In response to this, 98 countries signed the Convention on Cluster Munitions in December 2008, prohibiting the use, stockpiling, production and transfer of cluster munitions. The convention will officially enter into force six months after 30 countries have ratified it; to date, only 17 countries have done so. Despite being an original signatory, Canada has yet to ratify the agreement and continues to stockpile cluster munitions.
This is where Grow International, Mount Royal’s only registered human rights club, comes in with an ambitious awareness campaign.
“Banning victim-weaponry is something that we really can’t ignore,” said the group’s president and founder Jamie LeSueur, a policy studies student at Mount Royal. “Canada has yet to ratify the mission to ban cluster bombs. We need to step up and set an example for others.”

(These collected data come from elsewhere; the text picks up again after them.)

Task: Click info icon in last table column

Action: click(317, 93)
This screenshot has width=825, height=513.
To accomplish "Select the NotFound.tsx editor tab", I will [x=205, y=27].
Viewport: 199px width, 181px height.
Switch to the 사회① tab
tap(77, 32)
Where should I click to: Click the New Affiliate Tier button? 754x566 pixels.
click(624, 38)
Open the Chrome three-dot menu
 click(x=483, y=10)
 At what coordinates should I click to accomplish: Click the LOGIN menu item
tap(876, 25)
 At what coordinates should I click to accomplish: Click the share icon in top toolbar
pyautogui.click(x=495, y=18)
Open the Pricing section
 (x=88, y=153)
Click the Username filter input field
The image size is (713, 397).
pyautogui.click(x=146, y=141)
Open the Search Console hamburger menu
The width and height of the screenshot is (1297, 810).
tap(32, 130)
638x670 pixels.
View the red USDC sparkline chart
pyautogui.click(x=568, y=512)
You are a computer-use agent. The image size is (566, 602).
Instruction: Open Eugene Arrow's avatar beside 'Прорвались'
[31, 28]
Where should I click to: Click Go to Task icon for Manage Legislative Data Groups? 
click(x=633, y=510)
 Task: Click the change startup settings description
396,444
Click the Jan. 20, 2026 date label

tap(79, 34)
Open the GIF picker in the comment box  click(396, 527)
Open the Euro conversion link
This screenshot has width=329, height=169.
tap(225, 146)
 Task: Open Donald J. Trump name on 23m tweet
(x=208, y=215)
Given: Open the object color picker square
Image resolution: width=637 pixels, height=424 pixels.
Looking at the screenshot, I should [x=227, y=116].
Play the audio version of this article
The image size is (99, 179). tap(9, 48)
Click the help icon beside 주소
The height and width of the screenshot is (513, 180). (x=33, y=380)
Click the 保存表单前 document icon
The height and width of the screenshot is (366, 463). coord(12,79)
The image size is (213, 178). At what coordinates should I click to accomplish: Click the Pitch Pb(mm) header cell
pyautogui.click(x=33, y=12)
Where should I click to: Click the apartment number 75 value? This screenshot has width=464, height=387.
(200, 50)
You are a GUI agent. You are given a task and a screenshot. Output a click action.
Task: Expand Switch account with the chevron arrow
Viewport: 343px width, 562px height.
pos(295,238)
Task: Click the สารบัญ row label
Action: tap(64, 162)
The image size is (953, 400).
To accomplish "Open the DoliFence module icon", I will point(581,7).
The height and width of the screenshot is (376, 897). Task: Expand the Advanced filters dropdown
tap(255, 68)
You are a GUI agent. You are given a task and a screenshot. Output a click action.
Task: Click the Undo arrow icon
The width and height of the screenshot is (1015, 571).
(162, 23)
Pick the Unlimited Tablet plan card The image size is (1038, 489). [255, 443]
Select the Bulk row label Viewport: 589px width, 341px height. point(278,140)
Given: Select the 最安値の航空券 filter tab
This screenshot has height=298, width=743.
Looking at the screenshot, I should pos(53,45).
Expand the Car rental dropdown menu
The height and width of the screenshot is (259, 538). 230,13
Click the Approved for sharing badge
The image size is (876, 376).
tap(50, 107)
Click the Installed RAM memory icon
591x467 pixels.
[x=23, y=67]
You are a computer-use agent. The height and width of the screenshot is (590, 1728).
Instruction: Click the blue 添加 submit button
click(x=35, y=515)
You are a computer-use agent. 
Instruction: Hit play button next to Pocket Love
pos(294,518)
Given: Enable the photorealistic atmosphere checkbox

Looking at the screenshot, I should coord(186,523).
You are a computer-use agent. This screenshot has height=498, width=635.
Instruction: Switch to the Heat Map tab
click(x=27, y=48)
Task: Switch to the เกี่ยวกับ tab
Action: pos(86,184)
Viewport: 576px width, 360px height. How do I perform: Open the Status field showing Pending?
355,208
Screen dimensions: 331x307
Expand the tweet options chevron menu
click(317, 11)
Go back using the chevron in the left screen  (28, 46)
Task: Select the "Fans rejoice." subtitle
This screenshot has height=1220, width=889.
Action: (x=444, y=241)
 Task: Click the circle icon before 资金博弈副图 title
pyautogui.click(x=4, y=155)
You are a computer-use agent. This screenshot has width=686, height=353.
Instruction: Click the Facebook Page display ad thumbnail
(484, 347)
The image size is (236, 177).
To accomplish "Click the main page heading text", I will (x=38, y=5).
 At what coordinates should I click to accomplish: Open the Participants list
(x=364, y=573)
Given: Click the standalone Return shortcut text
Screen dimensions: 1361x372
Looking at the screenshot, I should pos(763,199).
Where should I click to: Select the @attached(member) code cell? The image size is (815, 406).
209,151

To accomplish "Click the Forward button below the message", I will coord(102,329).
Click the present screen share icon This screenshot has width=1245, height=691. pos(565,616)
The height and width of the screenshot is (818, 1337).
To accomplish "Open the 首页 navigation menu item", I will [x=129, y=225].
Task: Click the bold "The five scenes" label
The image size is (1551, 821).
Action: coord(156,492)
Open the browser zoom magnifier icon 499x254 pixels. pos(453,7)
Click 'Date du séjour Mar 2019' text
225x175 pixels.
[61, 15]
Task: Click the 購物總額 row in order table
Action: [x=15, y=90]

Grow International, which also includes policy studies students Ashraf Ghandour and Michael Davis as well as business student Philip Horan, plans to host an initial event, aptly titled Bombs Away, in the Liberty Lounge on Oct. 3. For a $5 cover charge, patrons will be treated to performances by two local bands and a set by DJ Nathan to close out the night.
LeSueur said that despite the increase in international exposure, the use of cluster munitions does not seem to have dwindled in recent years. The United Nations estimates that Israel fired up to four million cluster bomblets into Lebanon during its 2006 clash with Hezbollah, who is believed to have returned fire with more than 4,400 of their own. The U.S. is believed to have dropped nearly 250,000 bomblets on Afghanistan in 2001-02 and as many as 1.8 million into Iraq during airstrikes in 2003.
“The thing about cluster munitions is that it is the innocent who suffer,” LeSueur said. “Unexploded ordinance are unable to determine the difference between the foot of a soldier and the foot of a child.”
While capacity for the Bombs Away event is limited to 200 people, if all goes well, Grow International has plans to host a much larger event sometime next year, possibly at MRU’s Kenyon Court.
Advanced tickets for Bombs Away can be purchased at Grow International’s booth on main street Sept. 28 between 11:30 a.m. and 1:30 p.m. or Oct. 2 between 1 p.m. and 3 p.m. Tickets will also be available at the door if space remains.